I barely read any poetry during my Humanities years, unless my English classes forced me to. Emily Dickinson, Edgar Allan Poe, John Keats, Alexander Pope, all for 10th grade English, and with the exception of Pope’s “The Rape of the Lock,” not particularly entertaining. I was convinced after high school in ’87 that I’d never read poetry again.

What brought on a new interest in poetry came from my sophomore year at Pitt. I had to take a General Writing class in Fall 1988. I had to because if I wanted to take upper-level History classes as a History major, this general education requirement needed to be knocked off.  But I had an enthusiastic graduate student as my instructor. When I say enthusiastic, I mean someone who knew their students wouldn’t be, but whose passion for teaching and literature of all kinds made the class and the readings more interesting. She told me early on, after reading one of my first essays, that I should’ve been able to pass out of General Writing through the diagnostic tests Pitt gave my freshman year. “I wasn’t exactly awake when I took it last year,” I said in response.

Ways of Reading anthology book (2nd edition), used in 1988. (http://ebay.ca).

When we got to the poetry portion of the course, I thought at first I was going to die from boredom. But our instructor didn’t assign us the usual suspects. The main poet we read that week was Adrienne Rich. She was someone I’d heard of growing up, but that was about it. Until the assignment of reading both Rich’s poetry and her essay “When We Dead Awaken: Writing as Re-Vision,” that is.

There were three things I’d never considered before reading Rich. One was the idea that writing was both art and craft, and that most writing was editing and re-envisioning one’s work. Two was the notion of transforming and being transformed through the writing process, and all as a proxy for a meaningful life. Three was the positioning of poets and other writers in literature, the privileging of men over women, of White males over feminists, of White heterosexual feminists over lesbian feminists, and especially Black lesbian feminists.
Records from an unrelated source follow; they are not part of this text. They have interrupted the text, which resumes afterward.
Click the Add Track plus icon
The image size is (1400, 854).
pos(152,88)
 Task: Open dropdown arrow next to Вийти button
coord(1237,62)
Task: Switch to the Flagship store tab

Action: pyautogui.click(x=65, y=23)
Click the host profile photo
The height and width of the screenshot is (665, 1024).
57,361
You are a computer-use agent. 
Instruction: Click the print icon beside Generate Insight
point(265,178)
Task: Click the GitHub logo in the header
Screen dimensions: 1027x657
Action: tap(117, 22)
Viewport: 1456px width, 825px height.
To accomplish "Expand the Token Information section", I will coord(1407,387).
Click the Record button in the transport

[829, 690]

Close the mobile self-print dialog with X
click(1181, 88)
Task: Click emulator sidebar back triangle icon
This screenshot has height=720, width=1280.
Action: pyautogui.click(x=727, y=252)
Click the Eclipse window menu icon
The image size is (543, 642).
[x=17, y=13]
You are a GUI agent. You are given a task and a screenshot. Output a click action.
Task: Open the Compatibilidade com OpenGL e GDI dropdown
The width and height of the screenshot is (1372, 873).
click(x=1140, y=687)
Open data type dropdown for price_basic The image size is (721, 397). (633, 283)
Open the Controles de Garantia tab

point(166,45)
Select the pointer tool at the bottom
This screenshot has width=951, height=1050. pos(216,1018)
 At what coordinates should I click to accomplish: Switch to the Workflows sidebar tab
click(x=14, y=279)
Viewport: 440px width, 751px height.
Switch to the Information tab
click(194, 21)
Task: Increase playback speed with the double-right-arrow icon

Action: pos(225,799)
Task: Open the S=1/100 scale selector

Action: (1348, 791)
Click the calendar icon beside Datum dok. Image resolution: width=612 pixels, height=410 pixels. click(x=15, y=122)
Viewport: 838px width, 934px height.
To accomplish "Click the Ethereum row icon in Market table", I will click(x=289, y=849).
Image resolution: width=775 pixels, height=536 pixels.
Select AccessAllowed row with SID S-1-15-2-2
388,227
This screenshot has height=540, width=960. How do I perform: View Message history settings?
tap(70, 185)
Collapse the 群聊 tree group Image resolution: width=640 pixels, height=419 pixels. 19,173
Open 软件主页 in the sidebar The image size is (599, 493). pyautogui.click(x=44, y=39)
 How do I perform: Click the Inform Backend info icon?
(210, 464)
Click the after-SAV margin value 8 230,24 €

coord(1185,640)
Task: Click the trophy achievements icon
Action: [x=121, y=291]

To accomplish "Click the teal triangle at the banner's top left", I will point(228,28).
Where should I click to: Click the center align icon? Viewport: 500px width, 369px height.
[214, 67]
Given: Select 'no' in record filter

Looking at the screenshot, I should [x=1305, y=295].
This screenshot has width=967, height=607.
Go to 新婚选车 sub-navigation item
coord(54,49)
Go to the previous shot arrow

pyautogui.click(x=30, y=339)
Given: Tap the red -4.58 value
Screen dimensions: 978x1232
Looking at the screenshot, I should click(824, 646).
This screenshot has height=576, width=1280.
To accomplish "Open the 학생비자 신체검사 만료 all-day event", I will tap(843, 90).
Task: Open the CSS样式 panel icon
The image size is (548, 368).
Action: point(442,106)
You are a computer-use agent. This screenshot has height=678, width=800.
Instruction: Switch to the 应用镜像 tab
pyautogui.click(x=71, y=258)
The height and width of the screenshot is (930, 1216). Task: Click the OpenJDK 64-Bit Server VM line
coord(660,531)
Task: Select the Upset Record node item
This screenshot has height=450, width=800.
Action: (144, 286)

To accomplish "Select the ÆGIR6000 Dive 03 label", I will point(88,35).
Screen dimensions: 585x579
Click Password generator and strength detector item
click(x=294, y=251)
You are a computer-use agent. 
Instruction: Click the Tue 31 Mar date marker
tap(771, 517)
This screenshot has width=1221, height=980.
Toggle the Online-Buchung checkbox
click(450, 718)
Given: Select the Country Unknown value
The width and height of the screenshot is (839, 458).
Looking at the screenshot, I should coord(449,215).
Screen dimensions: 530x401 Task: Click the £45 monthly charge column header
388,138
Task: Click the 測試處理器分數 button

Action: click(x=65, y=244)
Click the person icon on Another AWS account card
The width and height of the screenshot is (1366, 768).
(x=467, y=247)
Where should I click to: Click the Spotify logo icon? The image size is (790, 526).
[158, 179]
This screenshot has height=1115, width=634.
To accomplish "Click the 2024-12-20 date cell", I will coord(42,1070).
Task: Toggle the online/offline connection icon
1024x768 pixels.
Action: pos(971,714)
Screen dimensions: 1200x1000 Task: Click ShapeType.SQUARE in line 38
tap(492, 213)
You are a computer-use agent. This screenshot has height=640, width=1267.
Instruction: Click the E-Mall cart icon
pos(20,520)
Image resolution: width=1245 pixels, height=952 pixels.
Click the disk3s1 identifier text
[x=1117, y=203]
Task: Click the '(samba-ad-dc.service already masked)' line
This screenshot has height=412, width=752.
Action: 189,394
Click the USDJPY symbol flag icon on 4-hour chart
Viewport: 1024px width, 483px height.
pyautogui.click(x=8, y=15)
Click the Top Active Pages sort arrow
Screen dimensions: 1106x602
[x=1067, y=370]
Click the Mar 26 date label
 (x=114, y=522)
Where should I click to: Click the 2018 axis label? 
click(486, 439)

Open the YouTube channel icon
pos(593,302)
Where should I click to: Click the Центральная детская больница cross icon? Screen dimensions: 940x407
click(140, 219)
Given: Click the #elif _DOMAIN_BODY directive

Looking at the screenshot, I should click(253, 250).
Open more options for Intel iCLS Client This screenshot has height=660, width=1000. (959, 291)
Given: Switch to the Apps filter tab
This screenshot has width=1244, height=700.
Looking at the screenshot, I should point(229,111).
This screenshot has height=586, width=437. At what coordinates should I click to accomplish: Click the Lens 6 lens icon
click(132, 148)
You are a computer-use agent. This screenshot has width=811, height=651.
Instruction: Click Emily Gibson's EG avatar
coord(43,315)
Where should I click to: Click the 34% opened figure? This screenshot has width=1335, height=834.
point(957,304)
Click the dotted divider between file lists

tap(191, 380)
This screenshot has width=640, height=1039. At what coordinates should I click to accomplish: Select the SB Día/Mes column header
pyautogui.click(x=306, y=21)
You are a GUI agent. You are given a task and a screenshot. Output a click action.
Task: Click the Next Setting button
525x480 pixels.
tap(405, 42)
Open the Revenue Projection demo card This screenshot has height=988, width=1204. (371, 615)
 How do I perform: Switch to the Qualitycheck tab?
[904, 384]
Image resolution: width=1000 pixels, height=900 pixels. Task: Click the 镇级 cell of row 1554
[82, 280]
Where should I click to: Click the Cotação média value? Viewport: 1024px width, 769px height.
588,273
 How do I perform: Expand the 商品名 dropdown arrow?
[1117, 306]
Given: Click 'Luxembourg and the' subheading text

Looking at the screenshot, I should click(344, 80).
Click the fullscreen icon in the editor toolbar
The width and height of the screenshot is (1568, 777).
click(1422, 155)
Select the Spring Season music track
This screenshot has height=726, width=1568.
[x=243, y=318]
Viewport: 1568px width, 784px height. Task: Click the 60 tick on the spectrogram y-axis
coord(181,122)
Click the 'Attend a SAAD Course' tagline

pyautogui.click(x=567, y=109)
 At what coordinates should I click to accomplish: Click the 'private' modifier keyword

That last one about power, privilege, and positioning, it really grabbed me. So much so that I read more Rich that October weekend, in between pangs of hunger from lack of money and my Saturday evening shift at the Cathedral of Learning computer lab.

And the more I read of Rich, the more I decided to read about one of Rich’s contemporaries. I moved on to Audre Lorde the following week. She wasn’t among the long list of readings we had for General Writing, but she should’ve been. I couldn’t believe that someone who lived only miles away from my growing up experience in Mount Vernon and in New York could yet have such a vastly different experience with the city and the area.

I picked up Sister Outsider (1984) for the first time near the end of that fall semester. Lorde’s collection of essays about civil rights, about Black feminism (or womanism), about what we now call intersectionality, opened my eyes to how even Rich’s brand of feminism could be problematic. But more than that. Lorde, along with Rich, helped me realize, and not for the first time, that I didn’t care if the person I read or learned from was straight or gay, male or female (or later on, transgender), Black, Brown, or White. This despite what the Hebrew-Israelites and the evangelicals tried to teach me. They just had to be excellent in their work.

Excerpt of Audre Lorde’s Power (1978) (screenshot). (http://poetryfoundation.org).

Sister Outsider also opened up my eyes to the possibility that even my poetry-loathing ass could appreciate a true master at work in the art. So early on the following semester, I read Lorde’s poetry for the first time, likely some poems from her Coal (1976). Lorde talking about her upbringing, her relationship with her mother, and her issues with her own skin color, resonated with me.

But that was it with poetry for me until I borrowed my friend E’s recording of The Lost Poets 1971 album, and then read Angelou’s poetry, both in the summer of ’91. By then, I knew that while I’d never be a full-fledged fan of it, I could still appreciate the work, the art, and the layering of ideologies, emotions, and ideas contained in the best of poetry.